Un vecchio scarpone perso per strada
Ma le sue peripezie non sono finite. Qualche tempo si trova in campagna in Polonia. Mentre corre a perdifiato insieme a molti altri compagni di lavoro per raggiungere un treno che li avrebbe deportati in un altro campo, Pietro perde uno scarpone molto largo (lo aveva preso da un suo compagno morto), ma nonostante fosse di vitale importanza per non ghiacciarsi i piedi e per berci dentro, lui continua a correre senza darsene cura. Ecco che una voce gli ordina in modo autoritario di tornare indietro e prendere lo scarpone. Pietro non le dà ascolto, ma la voce insiste in modo perentorio e gli ordina di fermarsi e di tornare a recuperare lo scarpone. Rendendosi conto che con il piede scalzo avrebbe presto avuto seri problemi, decide di tornare indietro sui suoi passi alla ricerca dello scarpone mentre i compagni salgono sul vagone.

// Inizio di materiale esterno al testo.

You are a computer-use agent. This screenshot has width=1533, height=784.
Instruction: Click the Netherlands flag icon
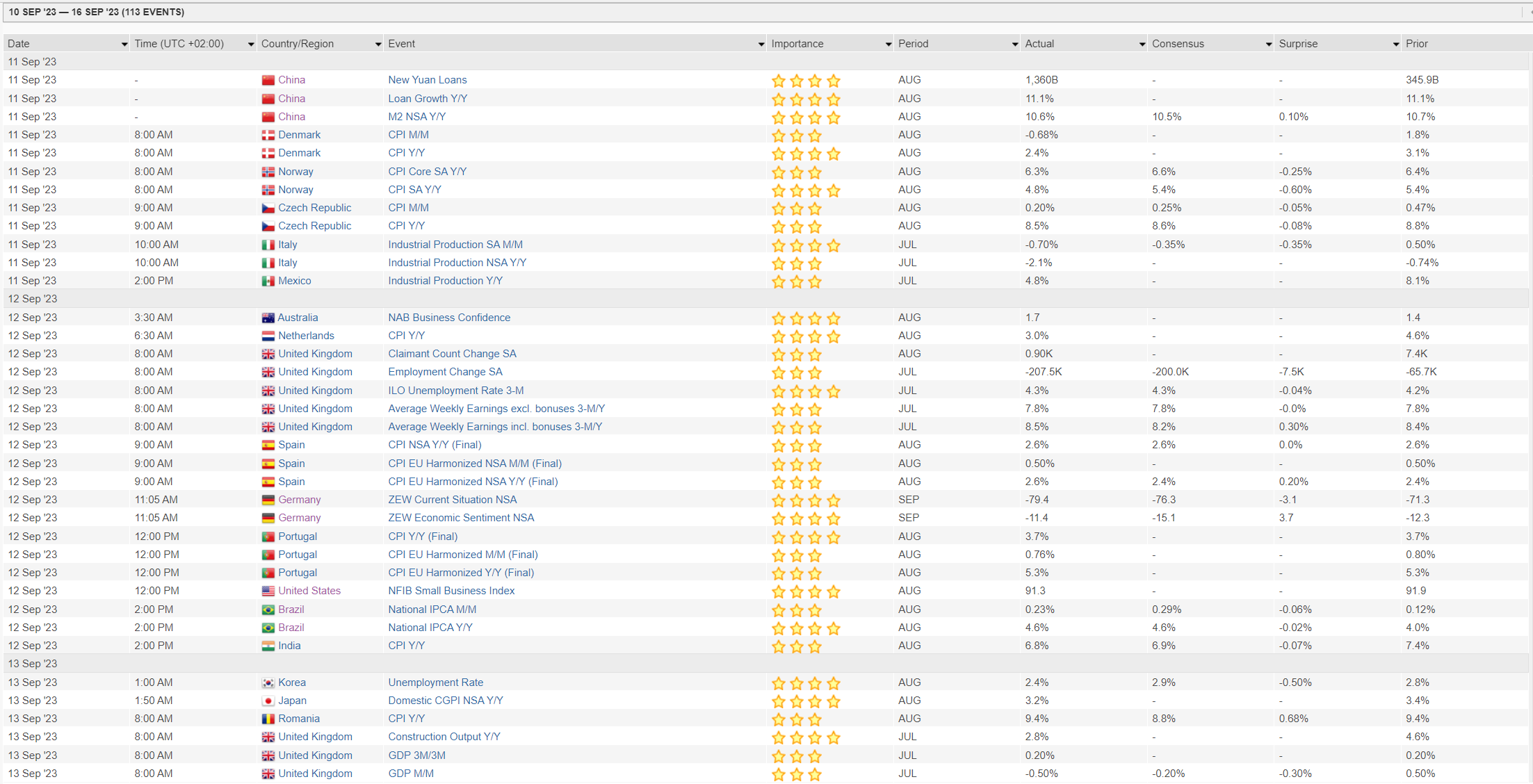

Dopo pochi secondi appare un bombardiere americano e colpisce il treno: tra boati e fiammate, muoiono tutti. Inebetito, con in mano lo scarpone ritrovato, Pietro osserva l’enorme esplosione in mezzo ai campi e si salva ancora una volta.

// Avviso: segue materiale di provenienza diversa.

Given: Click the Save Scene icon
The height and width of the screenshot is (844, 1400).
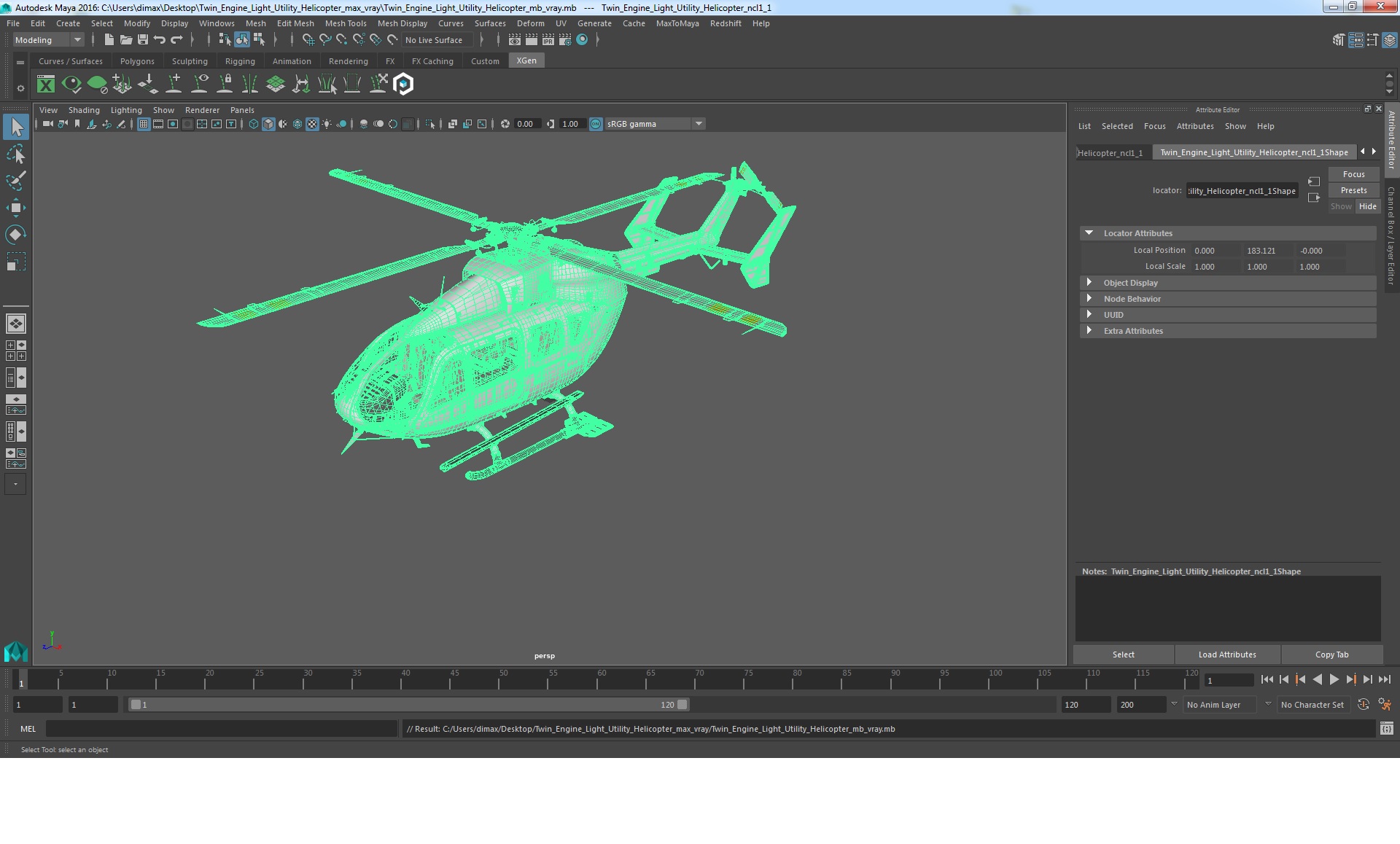Looking at the screenshot, I should [143, 39].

Nella fabbrica dove lavorava, i kapò mettevano sulle stufe le pentole contenenti il loro cibo per riscaldarlo. Una mattina dovettero abbandonare in fretta e furia la fabbrica a causa di un’incursione aerea nemica. La confusione è grande e mentre tutti scappano, un kapò prende Pietro e lo rimanda indietro alla fabbrica per recuperare la sua pentola lasciata sul fuoco. Pietro si rifiuta, non ci vuole andare, lo supplica di non mandarlo, ma il kapò lo minaccia con la pistola in pugno: se non ci fosse andato, lo avrebbe ammazzato lui stesso. Pietro sente la voce che gli dice di andare e, con il cuore in gola, corre più forte che può a recuperare la pentola. Entra in fabbrica e sente un enorme scoppio; il rifugio dove tutti erano andati, incluso il suo aguzzino, era saltato in aria uccidendo tutti. Pietro non solo si salvò la vita ma, con calma si sedette a terra e, nascosto, si fece una bella mangiata imprevista.

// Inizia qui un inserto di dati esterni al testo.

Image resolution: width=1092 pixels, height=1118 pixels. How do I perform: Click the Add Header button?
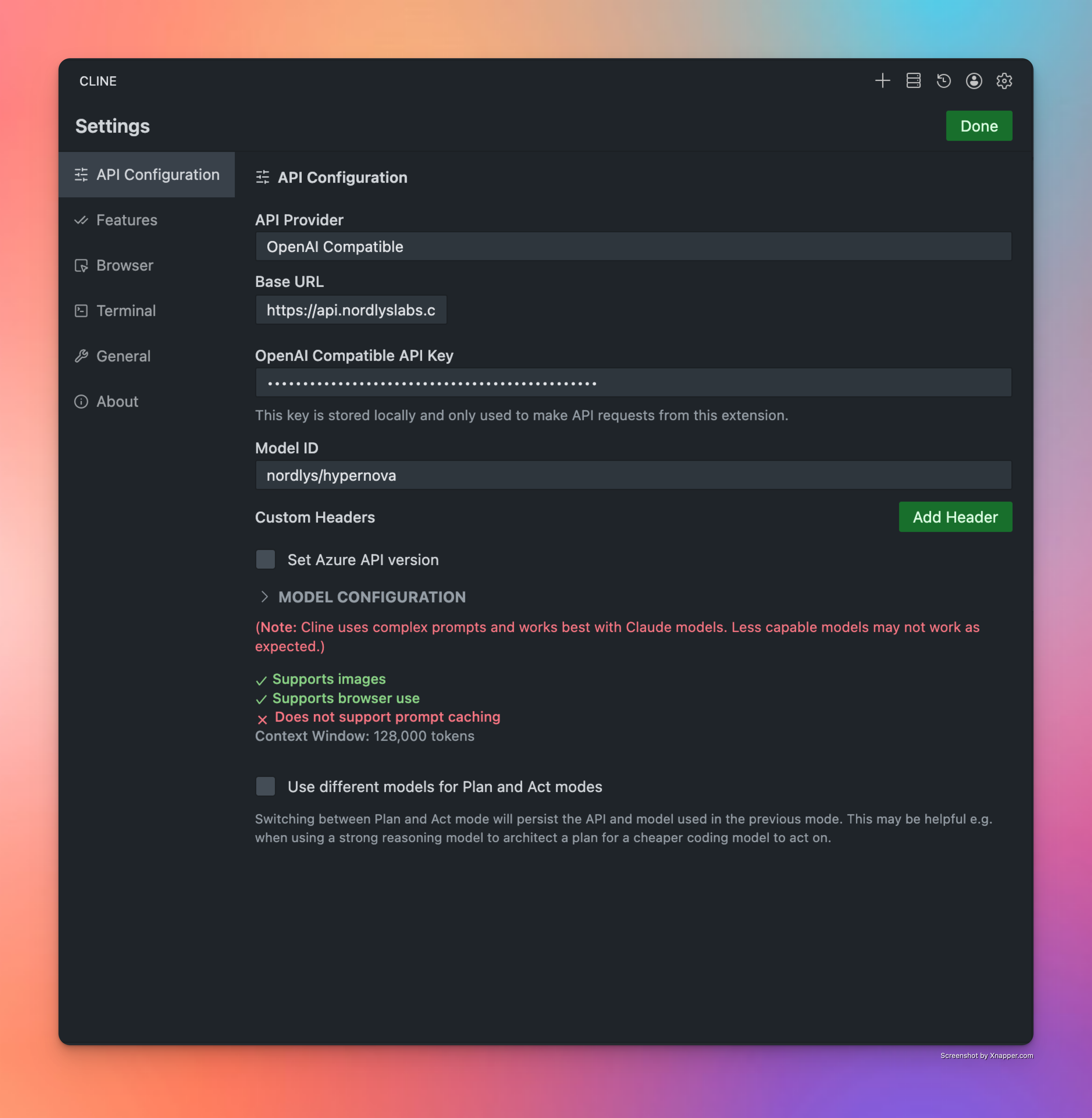click(x=955, y=517)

Predestinazione e libero arbitrio
In questa straordinaria storia si può cogliere un messaggio importante. Noi abbiamo il libero arbitrio e possiamo prendere le decisioni che desideriamo. Se Pietro non avesse ascoltato il suo animo più profondo, probabilmente non avrebbe dato retta a quelle voci e sarebbe morto da molto tempo. La ragione, la logica, i condizionamenti e gli altri esseri umani ci portano sempre lontano dalla nostra vera essenza a noi solo conosciuta. Quando l’agire è dettato dal sentire, non sbaglieremo mai strada. La vicenda di quest’uomo, oggi novantenne, è l’esempio più bello che si possa immaginare che quando diamo retta ai messaggi che ci vengono trasmessi, siamo protetti e non abbiamo nulla da temere. La volontà divina si allinea con quella terrestre e tutto si svolge secondo il programma. Le incredibili vicende che hanno salvato la vita a Pietro, dimostrano inoltre che occorre avere fiducia in ciò che sentiamo e non lasciarsi trascinare altrove per insicurezza o debolezza. Anche quando la scelta dettata dal sentire in prima battuta risulta infelice o errata, occorre resistere e attendere lo svolgere degli accadimenti. Non esistono errori ma solo esperienze. Tutto è esperienza e i percorsi dolorosi sono forieri di finali con la luce e la beatitudine, ovunque essi portino. Allinea il tuo corpo fisico con quello mentale e infine quello spirituale. Volerai come mai avresti immaginato.